Drawing upon that experience and my current game, I began to formulate an idea of how the upcoming match might play out. Millie has a very consistent game, and prefers to hit most of her shots to the back with pace. She is very quick and reads the game well, so short shots can seem ineffective against her when played poorly or at the wrong time.

I went into the match half-expecting to be stuck behind Millie for the majority of the rallies, but surprised myself by stepping up on the T, and volleying.
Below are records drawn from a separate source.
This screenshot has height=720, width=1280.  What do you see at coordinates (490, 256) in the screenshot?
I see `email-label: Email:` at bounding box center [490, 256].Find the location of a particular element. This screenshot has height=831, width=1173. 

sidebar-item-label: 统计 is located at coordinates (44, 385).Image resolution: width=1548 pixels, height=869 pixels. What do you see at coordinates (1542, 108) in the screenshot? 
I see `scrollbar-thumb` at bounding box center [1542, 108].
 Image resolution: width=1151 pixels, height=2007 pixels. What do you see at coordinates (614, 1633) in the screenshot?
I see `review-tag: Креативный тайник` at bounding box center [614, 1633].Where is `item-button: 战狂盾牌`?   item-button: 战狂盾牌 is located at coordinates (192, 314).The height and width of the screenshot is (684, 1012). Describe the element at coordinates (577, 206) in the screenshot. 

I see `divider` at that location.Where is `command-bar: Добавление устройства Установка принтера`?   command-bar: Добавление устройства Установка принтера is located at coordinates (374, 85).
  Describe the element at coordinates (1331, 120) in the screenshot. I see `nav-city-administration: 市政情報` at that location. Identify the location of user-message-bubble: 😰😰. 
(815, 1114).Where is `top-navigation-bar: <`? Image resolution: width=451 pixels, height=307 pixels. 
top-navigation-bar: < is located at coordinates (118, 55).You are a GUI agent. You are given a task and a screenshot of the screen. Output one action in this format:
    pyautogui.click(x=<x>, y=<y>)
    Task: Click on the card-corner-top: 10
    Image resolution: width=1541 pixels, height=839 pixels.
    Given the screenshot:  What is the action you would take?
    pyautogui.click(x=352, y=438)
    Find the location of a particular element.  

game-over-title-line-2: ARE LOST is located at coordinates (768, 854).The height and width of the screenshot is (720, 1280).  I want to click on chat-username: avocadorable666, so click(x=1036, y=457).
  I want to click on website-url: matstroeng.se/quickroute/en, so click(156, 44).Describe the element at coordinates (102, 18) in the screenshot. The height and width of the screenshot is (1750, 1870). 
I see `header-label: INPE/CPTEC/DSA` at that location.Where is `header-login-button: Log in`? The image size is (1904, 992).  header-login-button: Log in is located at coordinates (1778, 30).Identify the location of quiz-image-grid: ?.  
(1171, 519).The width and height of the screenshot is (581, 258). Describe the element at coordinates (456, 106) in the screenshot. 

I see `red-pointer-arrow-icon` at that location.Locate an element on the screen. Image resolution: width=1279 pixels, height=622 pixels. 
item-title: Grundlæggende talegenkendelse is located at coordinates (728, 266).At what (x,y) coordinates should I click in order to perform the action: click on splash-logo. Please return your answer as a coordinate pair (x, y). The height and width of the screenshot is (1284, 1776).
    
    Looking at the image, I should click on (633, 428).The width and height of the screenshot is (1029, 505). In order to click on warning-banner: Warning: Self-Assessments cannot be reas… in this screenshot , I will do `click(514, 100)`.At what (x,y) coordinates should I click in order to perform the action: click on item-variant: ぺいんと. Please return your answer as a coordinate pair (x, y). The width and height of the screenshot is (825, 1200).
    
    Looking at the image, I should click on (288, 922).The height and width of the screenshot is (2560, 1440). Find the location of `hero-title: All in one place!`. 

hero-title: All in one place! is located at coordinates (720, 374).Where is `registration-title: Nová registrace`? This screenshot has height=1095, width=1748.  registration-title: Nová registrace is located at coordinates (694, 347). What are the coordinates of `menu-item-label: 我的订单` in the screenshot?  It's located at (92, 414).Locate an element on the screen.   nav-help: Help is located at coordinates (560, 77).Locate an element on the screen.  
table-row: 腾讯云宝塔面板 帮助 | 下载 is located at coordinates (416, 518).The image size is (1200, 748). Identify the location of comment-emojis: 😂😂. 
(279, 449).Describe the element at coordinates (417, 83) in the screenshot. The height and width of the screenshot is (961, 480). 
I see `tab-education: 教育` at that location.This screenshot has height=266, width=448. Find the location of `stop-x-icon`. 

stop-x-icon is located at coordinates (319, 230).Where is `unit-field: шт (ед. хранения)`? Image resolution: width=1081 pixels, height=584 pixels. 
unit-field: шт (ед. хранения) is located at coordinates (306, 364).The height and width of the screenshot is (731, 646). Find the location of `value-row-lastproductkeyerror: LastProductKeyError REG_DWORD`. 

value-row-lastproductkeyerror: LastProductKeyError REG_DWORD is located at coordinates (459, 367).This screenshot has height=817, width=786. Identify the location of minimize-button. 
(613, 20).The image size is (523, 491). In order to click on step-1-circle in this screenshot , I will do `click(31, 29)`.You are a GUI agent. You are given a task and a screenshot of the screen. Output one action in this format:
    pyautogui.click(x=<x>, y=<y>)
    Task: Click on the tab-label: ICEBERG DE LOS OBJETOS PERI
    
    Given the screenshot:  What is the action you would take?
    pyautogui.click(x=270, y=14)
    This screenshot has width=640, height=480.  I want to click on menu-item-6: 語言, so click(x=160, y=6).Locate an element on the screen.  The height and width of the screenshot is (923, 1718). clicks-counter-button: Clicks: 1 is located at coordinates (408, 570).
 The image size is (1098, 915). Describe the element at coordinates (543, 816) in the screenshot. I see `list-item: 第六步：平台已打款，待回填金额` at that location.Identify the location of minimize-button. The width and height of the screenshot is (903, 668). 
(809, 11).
As my coach, John would say, I was going “toe to toe with her in the back court”. Compared to many of the higher ranked players, I have usually found my length game to be less consistent and less accurate, so this was a welcomed surprise.

Unfortunately, I found that although I was creating opportunities from the back, I reverted to “amateur squash”, when trying to attack and finish a rally.

In terms of attacking, I think I went wrong in 2 ways:

  1. I went short often at the wrong time, when I wasn’t quite in position
  2. I got nervous and doubted myself when it was time to play an attacking shot

Although I lost 3-0, I wasn’t overly disappointed with the match, as it pointed out several things that I need to work on, and also gave me the opportunity to test myself against a top player.

What’s Next?

I’ve got a couple of weeks now until my  next tournament, Carol Weyemuller, which is here in Brooklyn, NY! Time to train up on and off court, and see if I can play better in this tournament.